[v3 4/4] spi: aspeed: Add ASPEED FMC/SPI memory controller driver

Boris Brezillon boris.brezillon at collabora.com
Fri Nov 6 02:11:32 AEDT 2020


Hi,

On Thu, 5 Nov 2020 15:09:11 +0100
Cédric Le Goater <clg at kaod.org> wrote:

> Hello Chin-Ting,
> 
> Thanks for this driver. It's much cleaner than the previous and we should 
> try adding support for the AST2500 SoC also. I guess we can keep the old 
> driver for the AST2400 which has a different register layout.
> 
> On the patchset, I think we should split this patch in three : 
> 
>  - basic support
>  - AHB window calculation depending on the flash size
>  - read training support  

I didn't look closely at the implementation, but if the read training
tries to read a section of the NOR, I'd recommend exposing that feature
through spi-mem and letting the SPI-NOR framework trigger the training
instead of doing that at dirmap creation time (remember that spi-mem is
also used for SPI NANDs which use the dirmap API too, and this training
is unlikely to work there).

The SPI-NOR framework could pass a read op template and a reference
pattern such that all the spi-mem driver has to do is execute the
template op and compare the output to the reference buffer.


> 
> We should avoid magic values when setting registers. This is confusing 
> and defines are much better.
>  
> AST2500 support will be a bit challenging because HW does not allow    
> to configure a 128MB AHB window, max is 120MB This is a bug and the work 
> around is to use user mode for the remaining 8MB. Something to keep in
> mind.

Most SPI-MEM controllers don't have such a big dirmap window anyway, and
that shouldn't be a problem, because we don't expose the direct mapping
directly (as would be done if we were trying to support something like
XIP).
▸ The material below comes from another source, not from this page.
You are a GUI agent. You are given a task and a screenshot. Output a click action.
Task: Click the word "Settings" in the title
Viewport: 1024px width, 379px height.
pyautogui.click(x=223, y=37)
That means that, assuming your controller allows controlling the
base spi-mem address the direct mapping points to, you should be able
to adjust the window at runtime and make it point where you requested.

Note that dirmap_{read,write}() are allowed to return less data than
requested thus simplifying the case where a specific access requires a
window adjustment in the middle of an read/write operation.